Hotovely has repeatedly endeavoured to erase the history and existence of Palestinians: castigating Arab MKs as “thieves of history” and the Palestinians as without a history, and while Ambassador to the UK has denied the Nakba – the premeditated ethnic cleansing of hundreds of thousands of Palestinians in (and since) 1948 – as an “Arab lie” and a “made up story”.
In 2020, she said she hope that the UK would relocate its embassy from Tel Aviv to Jerusalem, after the U.S. embassy was relocated in May 2018, describing this move as a “good role model.”
“The whole myth of making the Middle East a dangerous place by moving the embassy to Jerusalem is just not correct. Look at the reality: The Middle East was never more flourishing in terms of peace agreements,” she said.
Hotovely also questioned the U.K. Foreign Office’s use of the term, “Occupied Palestinian Territories.” Such statements, she said, “don’t reflect reality.”
“Settlements are legal according to international law. This is the Israeli policy about it; this is the Foreign Ministry’s interpretation of international law,” said Hotovely, dismissing the idea of settlements being in breach of international law.
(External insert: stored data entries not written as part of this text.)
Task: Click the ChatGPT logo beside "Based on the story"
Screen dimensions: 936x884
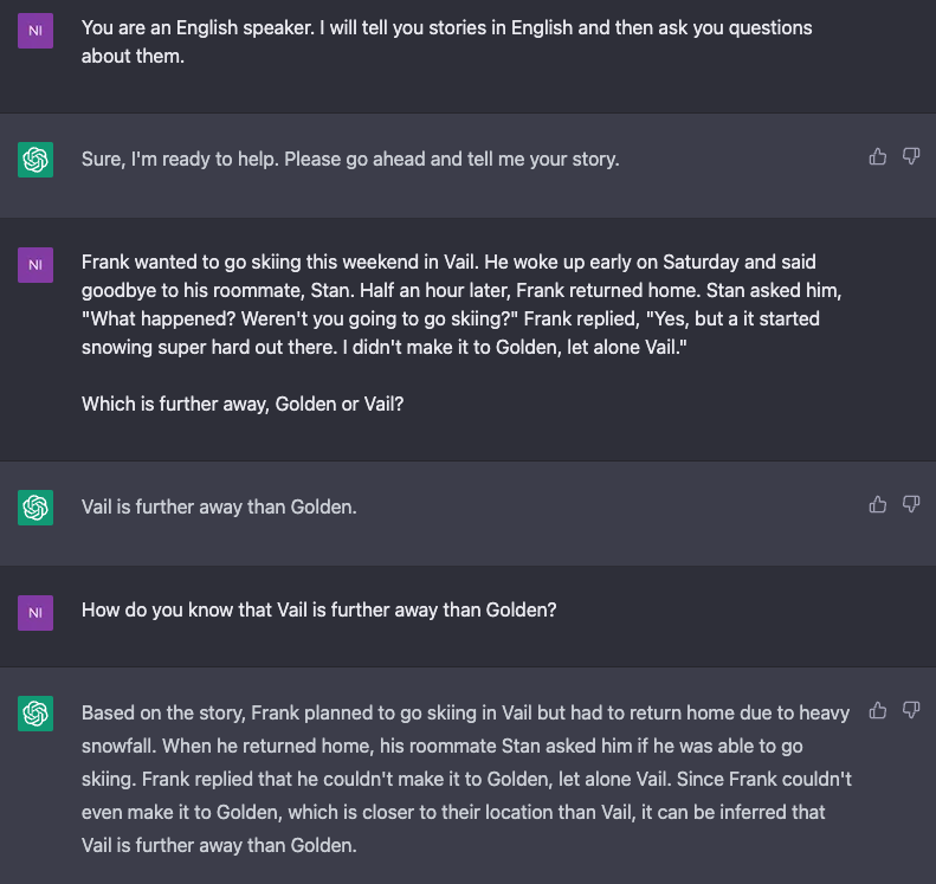Action: [35, 713]
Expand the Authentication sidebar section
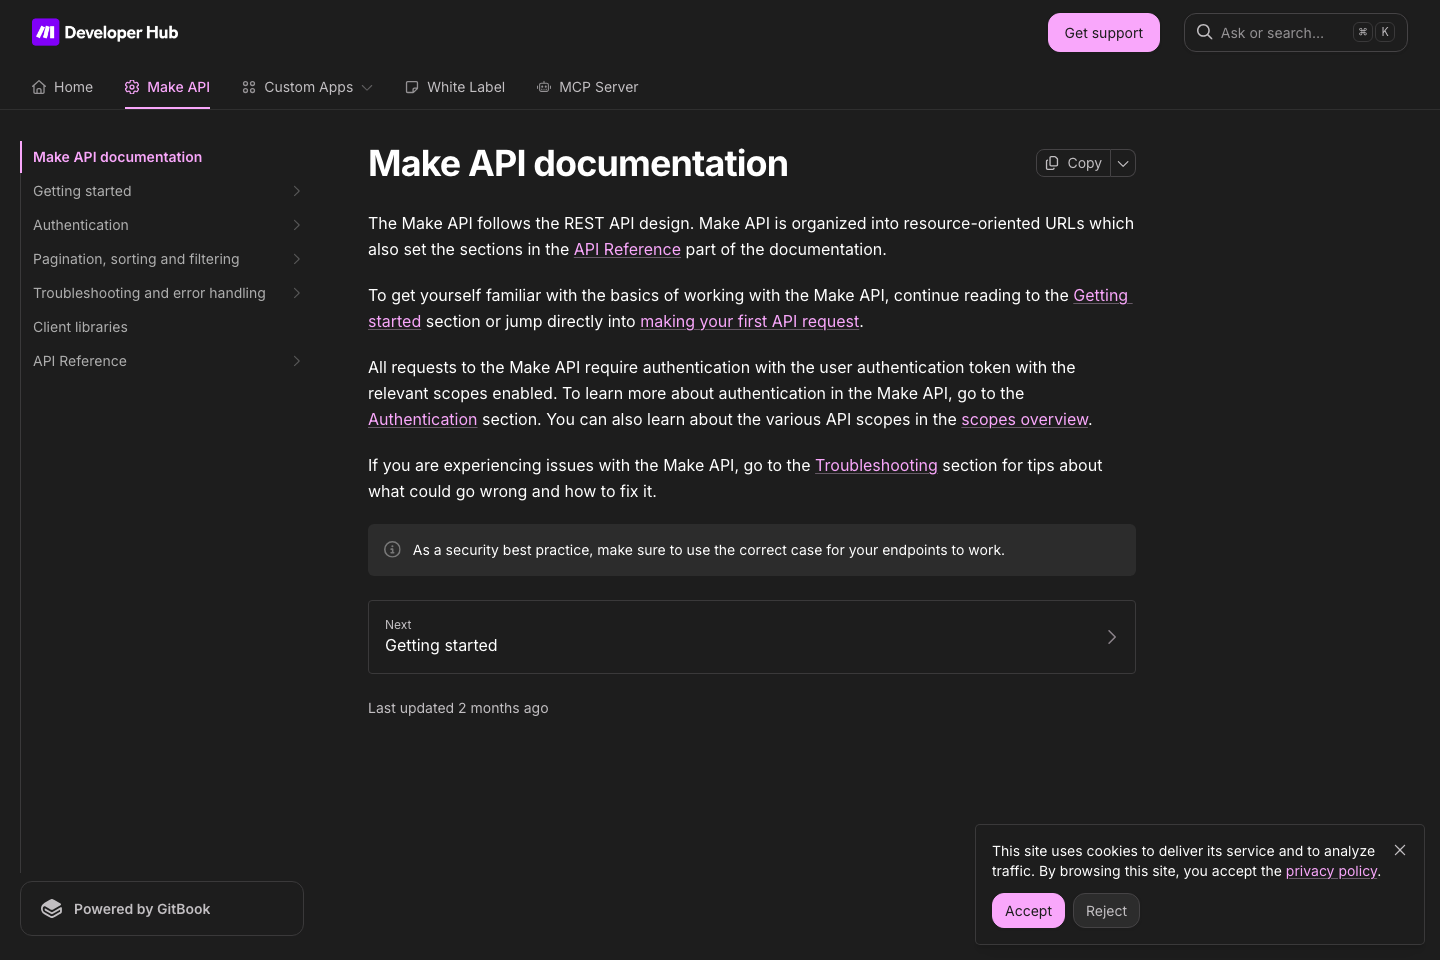1440x960 pixels. [x=296, y=225]

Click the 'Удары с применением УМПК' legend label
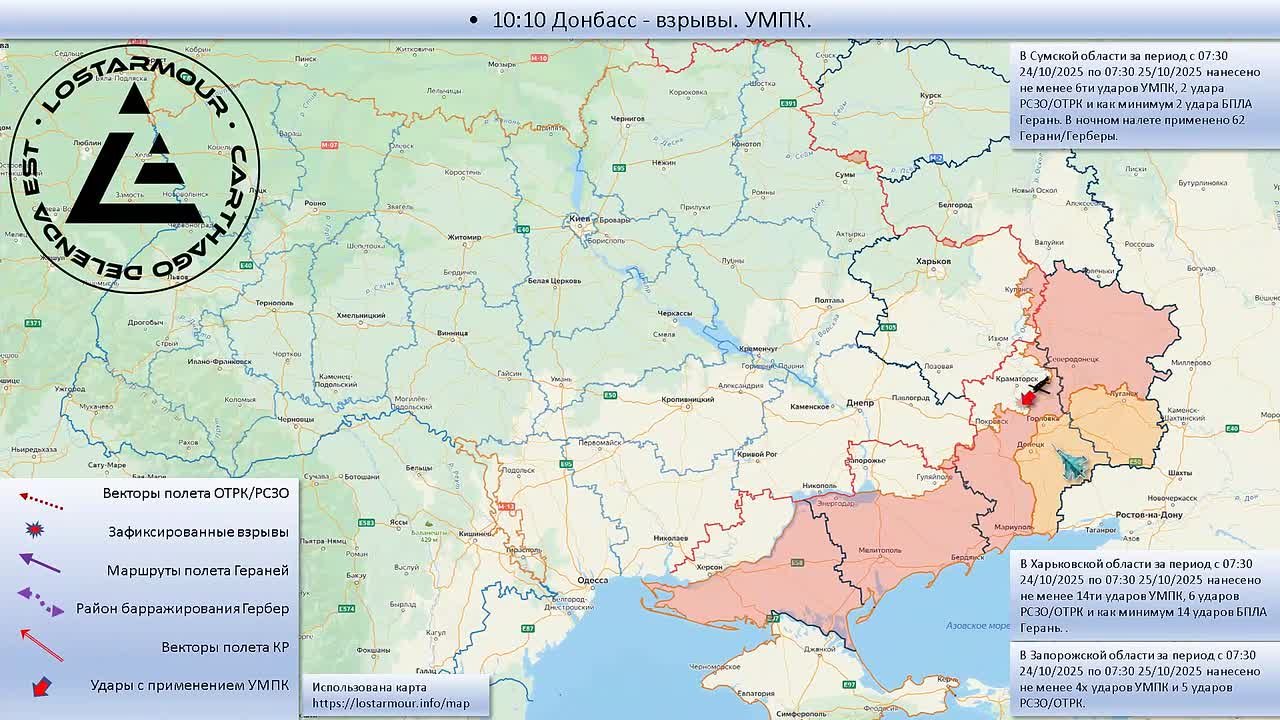pos(189,685)
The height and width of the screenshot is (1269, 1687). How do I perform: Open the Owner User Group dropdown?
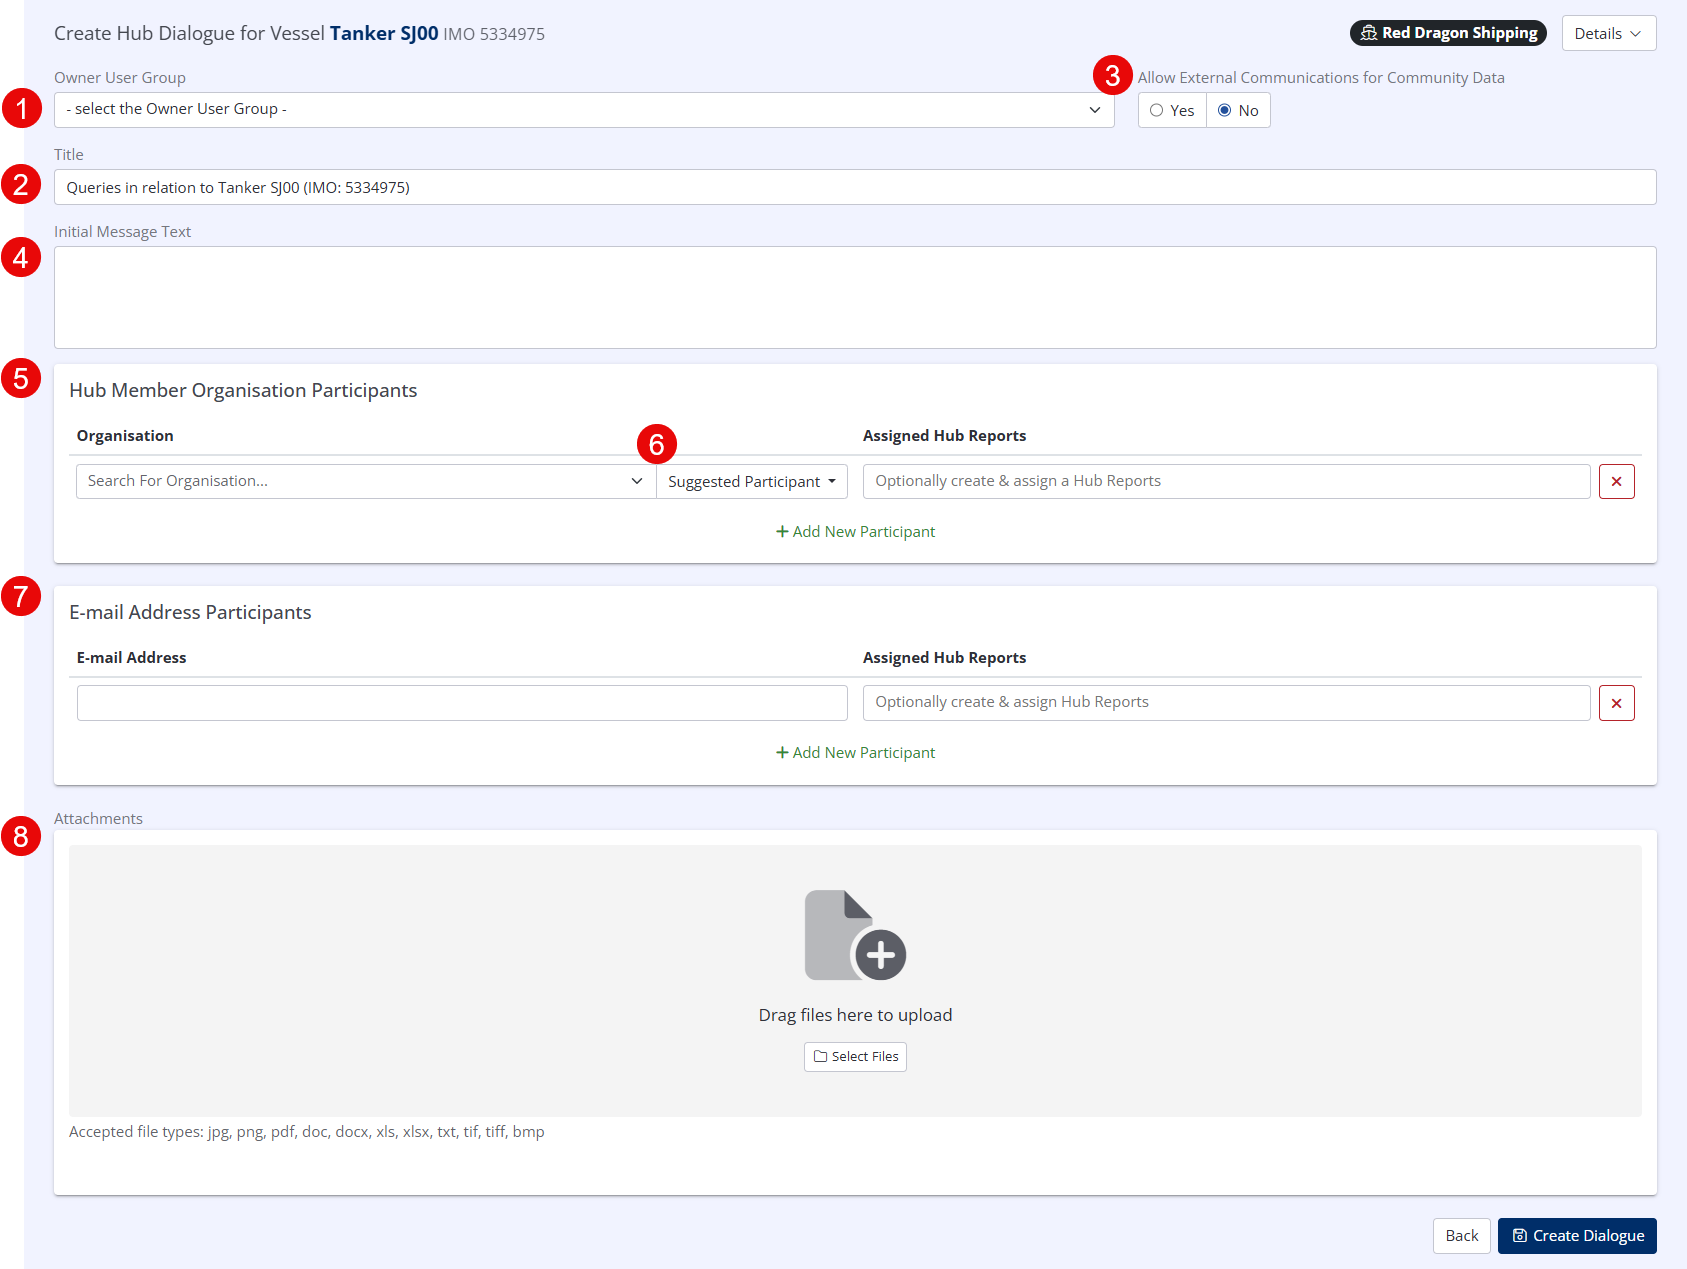(584, 110)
In 2021, during a ceremony celebrating the 100th anniversary of the Balfour Declaration, which signalled British support for the creation of the occupation state of Israel, Hotovely claimed the occupation state gives equal rights to both Palestinians and Israelis.
In December 2020, Hotovely appeared at an online event hosted by the Board of Deputies (BoD), the UK’s main Jewish community organisation, where she described the expulsion of 700,000 Palestinians in the 1948 war – known as the Nakba (“catastrophe”) in Arabic – as a “very popular Arab lie”.